Kedua, kisi-kisi yang dikeluarkan Kemendikbud RI melalui regulasi Peraturan Menteri Pemberdayaan Aparatur Negara Reformasi dan Birokrasi (Permenpan RB) Nomor 9 Tahun 2021 tentang pengadaan PPPK untuk jabatan fungsional, sangat jauh dari materi soal yang diujikan dalam seleksi PPPK.
Ketiga, soal homogen terutama di kompetensi teknis yang diujikan ke peserta dengan latar belakang pendidikan yang berbeda, membuat peserta dari jenjang SD, guru kelas mengalami kesulitan menjawab soal. Keempat, rasio tingkat kesulitan soal dengan jumlah soal 100 dengan durasi waktu 120 menit sangat jauh dari harapan para guru peserta PPPK.
‘’Terutama untuk soal-soal mengenai pendekatan high order thinking skill maupun membuat waktu untuk penalaran. Model soal seperti ini belum familiar untuk peserta terutama peserta ujian dengan usia guru tertentu,’’ ujar Robert Kardinal.
Kelima, rentang nilai ambang batas passing grade 260-330 yang ditetapkan Kemenpan RB melalui Keputusan Menpan RB Nomor 1.127 Tahun 2021 tentang Ambang Batas Seleksi Kompetensi Pengadaan PPPK untuk jabatan fungsional guru, terlalu tinggi dan tidak memperhatikan aspek peserta ujian yang terdiri dari guru dan tenaga honorer yang umumnya sudah lanjut usia. Dan mereka telah mengabdi lebih dari 18 tahun, bahkan ada yang 25 tahun.

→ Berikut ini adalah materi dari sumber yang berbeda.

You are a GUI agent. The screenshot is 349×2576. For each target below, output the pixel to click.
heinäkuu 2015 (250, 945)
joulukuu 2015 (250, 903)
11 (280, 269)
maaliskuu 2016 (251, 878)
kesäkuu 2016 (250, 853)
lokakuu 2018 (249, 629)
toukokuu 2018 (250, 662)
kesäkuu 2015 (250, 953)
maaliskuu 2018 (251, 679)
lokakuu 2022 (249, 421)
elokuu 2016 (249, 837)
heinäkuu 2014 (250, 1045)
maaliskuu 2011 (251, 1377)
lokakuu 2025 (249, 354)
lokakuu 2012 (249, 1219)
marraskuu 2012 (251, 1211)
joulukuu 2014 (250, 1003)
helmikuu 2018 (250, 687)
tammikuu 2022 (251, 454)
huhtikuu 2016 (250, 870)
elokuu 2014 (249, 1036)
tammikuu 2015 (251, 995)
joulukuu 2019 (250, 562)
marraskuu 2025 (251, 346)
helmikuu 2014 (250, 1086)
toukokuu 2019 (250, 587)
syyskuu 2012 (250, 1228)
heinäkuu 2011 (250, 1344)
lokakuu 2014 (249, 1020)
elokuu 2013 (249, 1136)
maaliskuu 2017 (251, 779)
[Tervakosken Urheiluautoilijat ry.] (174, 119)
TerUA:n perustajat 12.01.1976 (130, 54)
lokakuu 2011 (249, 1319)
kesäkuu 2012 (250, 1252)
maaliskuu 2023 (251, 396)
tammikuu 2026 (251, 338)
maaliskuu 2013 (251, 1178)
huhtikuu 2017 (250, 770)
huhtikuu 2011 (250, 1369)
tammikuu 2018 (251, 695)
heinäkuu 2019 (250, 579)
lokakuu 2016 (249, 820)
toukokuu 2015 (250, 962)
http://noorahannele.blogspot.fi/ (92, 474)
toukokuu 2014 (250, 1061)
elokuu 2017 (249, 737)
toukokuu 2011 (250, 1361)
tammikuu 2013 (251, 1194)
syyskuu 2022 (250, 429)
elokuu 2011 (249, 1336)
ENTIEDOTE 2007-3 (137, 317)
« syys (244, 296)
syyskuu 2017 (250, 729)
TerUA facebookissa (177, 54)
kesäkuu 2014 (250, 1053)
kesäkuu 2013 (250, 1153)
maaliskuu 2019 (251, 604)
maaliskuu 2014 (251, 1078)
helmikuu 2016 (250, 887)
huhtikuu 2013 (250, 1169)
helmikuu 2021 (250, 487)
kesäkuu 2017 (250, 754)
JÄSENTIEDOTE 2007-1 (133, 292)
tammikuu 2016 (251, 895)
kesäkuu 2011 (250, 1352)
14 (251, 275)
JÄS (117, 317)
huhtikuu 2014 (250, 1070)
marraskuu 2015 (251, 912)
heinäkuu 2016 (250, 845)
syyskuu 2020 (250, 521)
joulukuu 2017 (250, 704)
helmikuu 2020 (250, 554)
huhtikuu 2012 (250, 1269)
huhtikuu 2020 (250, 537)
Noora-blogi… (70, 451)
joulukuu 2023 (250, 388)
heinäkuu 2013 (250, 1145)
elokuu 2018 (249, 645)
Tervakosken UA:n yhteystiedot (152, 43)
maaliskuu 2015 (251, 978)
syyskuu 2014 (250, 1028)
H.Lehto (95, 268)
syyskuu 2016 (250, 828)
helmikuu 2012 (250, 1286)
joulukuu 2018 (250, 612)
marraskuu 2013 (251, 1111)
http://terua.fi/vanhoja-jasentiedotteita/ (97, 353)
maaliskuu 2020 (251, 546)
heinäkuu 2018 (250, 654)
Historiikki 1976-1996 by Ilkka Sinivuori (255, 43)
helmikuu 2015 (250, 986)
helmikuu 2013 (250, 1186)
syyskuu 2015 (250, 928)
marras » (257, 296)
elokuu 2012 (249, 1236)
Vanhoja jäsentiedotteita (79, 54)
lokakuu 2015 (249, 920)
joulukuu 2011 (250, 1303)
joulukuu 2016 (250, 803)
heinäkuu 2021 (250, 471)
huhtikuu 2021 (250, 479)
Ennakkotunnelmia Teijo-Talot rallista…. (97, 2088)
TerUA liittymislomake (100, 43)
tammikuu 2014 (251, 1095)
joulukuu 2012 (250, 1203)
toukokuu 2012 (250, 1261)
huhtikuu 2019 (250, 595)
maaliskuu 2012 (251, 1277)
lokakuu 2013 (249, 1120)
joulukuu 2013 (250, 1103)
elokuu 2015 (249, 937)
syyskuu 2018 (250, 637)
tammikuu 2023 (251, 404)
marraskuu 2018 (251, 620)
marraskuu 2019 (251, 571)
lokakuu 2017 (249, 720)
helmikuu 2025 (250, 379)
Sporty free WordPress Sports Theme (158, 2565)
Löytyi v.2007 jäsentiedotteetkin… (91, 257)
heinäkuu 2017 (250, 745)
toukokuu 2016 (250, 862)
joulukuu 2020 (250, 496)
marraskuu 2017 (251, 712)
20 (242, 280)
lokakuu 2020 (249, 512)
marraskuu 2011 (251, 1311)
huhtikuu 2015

Politisi Golkar ini menanyakan, lalu bagaimana dengan problematika daerah-daerah terpencil dan daerah-daerah yang ada di Kawasan Timur Indonesia? Faktanya, dari 506.247 formasi yang tersedia, hanya 326.476 formasi yang memiliki pelamar. Artinya, ada sekitar 179.771 formasi yang kosong.
Menurut dia, formasi yang kosong tersebut kebanyakan berasal dari wilayah-wilayah terpencil dan Kawasan Timur Indonesia seperti Nias Utara, Halmahera Utara, Barito Selatan, Timor Tengah Selatan, Halmahera Tengah, Maluku Barat Daya, Halmahera Barat dan Selatan. Kemudian, Nias, Maluku Tengah, Pulang Pisau, Barito Timor, Barito Timur, Lombok Barat, Kutai Barat, Halmahera Timur, Sangihe dan Tanimbar.
‘’Tercatat, lima provinsi dengan persentase sisa formasi terbanyak adalah Papua (72 persen), Papua Barat (68 persen), Maluku Utara (61 persen), Maluku (58 persen), dan Kalimantan Tengah (54 persen). Sementara, lima provinsi dengan persentase sisa formasi terendah adalah Sumatera Barat (17 persen), DI Yogyakarta (19 persen), DKI Jakarta (22 persen), Jawa Tengah (27 persen), serta Bangka Belitung (28 persen). Hal ini tentu harus di fikirkan kembali.’’ Pungkas Robert Kardinal. (HPS)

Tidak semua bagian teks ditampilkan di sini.